Goal:
Copy out only the lines beginning with the line that contains "At what coordinates should I click to accomplish: Open" and continuing through the line that contains "will click(248, 579).", with requests included. In those lines, raise every coordinate in the answers by 67.

Entries on where items appear

===

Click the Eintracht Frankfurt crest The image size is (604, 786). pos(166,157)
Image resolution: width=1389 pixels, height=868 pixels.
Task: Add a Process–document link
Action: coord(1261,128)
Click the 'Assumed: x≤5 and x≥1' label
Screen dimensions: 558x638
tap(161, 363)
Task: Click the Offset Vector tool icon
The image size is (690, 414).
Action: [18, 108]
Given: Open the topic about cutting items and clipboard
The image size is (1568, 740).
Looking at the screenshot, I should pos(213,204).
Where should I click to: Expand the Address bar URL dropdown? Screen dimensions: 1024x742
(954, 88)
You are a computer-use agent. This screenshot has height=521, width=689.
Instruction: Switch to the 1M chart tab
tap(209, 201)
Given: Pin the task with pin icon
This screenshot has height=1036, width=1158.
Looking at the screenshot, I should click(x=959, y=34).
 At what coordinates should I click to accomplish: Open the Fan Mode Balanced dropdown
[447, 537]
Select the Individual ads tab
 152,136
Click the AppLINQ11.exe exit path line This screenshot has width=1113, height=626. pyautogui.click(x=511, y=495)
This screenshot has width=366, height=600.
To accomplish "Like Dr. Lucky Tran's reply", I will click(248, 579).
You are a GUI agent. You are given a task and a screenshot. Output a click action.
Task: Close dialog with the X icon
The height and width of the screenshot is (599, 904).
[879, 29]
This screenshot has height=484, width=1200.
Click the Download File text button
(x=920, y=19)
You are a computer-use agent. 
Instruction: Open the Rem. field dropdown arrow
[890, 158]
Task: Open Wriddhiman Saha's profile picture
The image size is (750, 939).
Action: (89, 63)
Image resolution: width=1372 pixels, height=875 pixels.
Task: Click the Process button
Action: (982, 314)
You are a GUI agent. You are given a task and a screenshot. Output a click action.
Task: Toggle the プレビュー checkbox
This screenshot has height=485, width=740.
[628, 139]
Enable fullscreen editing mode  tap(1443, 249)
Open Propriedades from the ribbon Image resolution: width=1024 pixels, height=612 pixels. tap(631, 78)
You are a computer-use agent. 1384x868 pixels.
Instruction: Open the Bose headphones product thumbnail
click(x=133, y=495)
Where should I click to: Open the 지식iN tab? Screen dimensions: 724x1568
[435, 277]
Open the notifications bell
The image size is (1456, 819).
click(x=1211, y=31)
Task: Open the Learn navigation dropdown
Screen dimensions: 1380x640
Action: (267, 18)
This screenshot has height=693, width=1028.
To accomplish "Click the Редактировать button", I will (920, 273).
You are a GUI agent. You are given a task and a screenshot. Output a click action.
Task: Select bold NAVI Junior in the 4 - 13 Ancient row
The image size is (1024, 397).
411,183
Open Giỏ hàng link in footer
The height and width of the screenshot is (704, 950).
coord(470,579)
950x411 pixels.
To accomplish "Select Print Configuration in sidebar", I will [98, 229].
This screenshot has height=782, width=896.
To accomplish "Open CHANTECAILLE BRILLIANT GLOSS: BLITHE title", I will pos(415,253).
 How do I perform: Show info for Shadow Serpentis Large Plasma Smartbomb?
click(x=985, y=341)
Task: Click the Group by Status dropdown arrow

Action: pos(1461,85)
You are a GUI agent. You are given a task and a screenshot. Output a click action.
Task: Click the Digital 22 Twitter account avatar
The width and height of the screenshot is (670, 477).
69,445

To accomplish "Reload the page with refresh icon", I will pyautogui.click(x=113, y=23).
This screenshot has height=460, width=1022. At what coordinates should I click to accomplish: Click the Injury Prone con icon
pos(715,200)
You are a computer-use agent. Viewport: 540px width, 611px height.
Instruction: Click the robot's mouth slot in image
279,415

===

Written solution:
 At what coordinates should I click to accomplish: Open the Fan Mode Balanced dropdown
[514, 604]
Select the Individual ads tab
 219,203
Click the AppLINQ11.exe exit path line This screenshot has width=1113, height=626. pyautogui.click(x=578, y=562)
This screenshot has width=366, height=600.
To accomplish "Like Dr. Lucky Tran's reply", I will click(315, 646).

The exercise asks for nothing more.